- **What you are asked to do**
Please retype the listing below line for line, with every character kept as it stands.

- **Extracted material**
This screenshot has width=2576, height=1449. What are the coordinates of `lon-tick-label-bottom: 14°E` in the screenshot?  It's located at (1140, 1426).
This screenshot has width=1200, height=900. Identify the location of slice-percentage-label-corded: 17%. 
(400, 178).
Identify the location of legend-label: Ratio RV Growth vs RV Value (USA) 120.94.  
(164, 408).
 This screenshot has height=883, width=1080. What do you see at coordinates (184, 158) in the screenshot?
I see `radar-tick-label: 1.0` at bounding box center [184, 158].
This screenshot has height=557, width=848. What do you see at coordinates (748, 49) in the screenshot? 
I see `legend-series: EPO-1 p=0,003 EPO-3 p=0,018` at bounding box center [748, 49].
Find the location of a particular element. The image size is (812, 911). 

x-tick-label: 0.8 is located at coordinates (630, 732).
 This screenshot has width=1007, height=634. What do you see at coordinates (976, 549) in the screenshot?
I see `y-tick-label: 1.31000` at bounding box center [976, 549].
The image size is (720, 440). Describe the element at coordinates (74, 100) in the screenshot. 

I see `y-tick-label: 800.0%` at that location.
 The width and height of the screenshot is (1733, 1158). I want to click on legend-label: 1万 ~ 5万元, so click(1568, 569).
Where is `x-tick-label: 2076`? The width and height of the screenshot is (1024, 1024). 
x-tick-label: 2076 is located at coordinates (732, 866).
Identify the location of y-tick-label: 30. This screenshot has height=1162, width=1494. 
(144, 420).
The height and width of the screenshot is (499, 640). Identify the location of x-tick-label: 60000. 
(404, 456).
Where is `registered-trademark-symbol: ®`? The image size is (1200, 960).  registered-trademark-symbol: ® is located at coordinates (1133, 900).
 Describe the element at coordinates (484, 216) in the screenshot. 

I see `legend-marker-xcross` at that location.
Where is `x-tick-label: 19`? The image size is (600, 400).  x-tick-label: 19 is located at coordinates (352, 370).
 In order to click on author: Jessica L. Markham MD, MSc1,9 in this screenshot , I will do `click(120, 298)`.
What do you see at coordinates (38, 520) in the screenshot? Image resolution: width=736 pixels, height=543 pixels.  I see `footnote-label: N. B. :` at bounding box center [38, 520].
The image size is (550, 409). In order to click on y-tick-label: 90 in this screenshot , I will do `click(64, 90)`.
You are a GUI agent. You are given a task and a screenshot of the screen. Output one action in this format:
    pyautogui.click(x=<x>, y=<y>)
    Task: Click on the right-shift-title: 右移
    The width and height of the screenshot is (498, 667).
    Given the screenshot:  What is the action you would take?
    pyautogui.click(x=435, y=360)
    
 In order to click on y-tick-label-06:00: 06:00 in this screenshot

- **Response**
This screenshot has width=2576, height=1449. What are the coordinates of `lon-tick-label-bottom: 14°E` in the screenshot?  It's located at (1140, 1426).
This screenshot has width=1200, height=900. Identify the location of slice-percentage-label-corded: 17%. 
(400, 178).
Identify the location of legend-label: Ratio RV Growth vs RV Value (USA) 120.94.  
(164, 408).
 This screenshot has height=883, width=1080. What do you see at coordinates (184, 158) in the screenshot?
I see `radar-tick-label: 1.0` at bounding box center [184, 158].
This screenshot has height=557, width=848. What do you see at coordinates (748, 49) in the screenshot? 
I see `legend-series: EPO-1 p=0,003 EPO-3 p=0,018` at bounding box center [748, 49].
Find the location of a particular element. The image size is (812, 911). 

x-tick-label: 0.8 is located at coordinates (630, 732).
 This screenshot has width=1007, height=634. What do you see at coordinates (976, 549) in the screenshot?
I see `y-tick-label: 1.31000` at bounding box center [976, 549].
The image size is (720, 440). Describe the element at coordinates (74, 100) in the screenshot. 

I see `y-tick-label: 800.0%` at that location.
 The width and height of the screenshot is (1733, 1158). I want to click on legend-label: 1万 ~ 5万元, so click(1568, 569).
Where is `x-tick-label: 2076`? The width and height of the screenshot is (1024, 1024). 
x-tick-label: 2076 is located at coordinates (732, 866).
Identify the location of y-tick-label: 30. This screenshot has height=1162, width=1494. 
(144, 420).
The height and width of the screenshot is (499, 640). Identify the location of x-tick-label: 60000. 
(404, 456).
Where is `registered-trademark-symbol: ®`? The image size is (1200, 960).  registered-trademark-symbol: ® is located at coordinates (1133, 900).
 Describe the element at coordinates (484, 216) in the screenshot. 

I see `legend-marker-xcross` at that location.
Where is `x-tick-label: 19`? The image size is (600, 400).  x-tick-label: 19 is located at coordinates (352, 370).
 In order to click on author: Jessica L. Markham MD, MSc1,9 in this screenshot , I will do `click(120, 298)`.
What do you see at coordinates (38, 520) in the screenshot? Image resolution: width=736 pixels, height=543 pixels.  I see `footnote-label: N. B. :` at bounding box center [38, 520].
The image size is (550, 409). In order to click on y-tick-label: 90 in this screenshot , I will do `click(64, 90)`.
You are a GUI agent. You are given a task and a screenshot of the screen. Output one action in this format:
    pyautogui.click(x=<x>, y=<y>)
    Task: Click on the right-shift-title: 右移
    The width and height of the screenshot is (498, 667).
    Given the screenshot:  What is the action you would take?
    pyautogui.click(x=435, y=360)
    
 In order to click on y-tick-label-06:00: 06:00 in this screenshot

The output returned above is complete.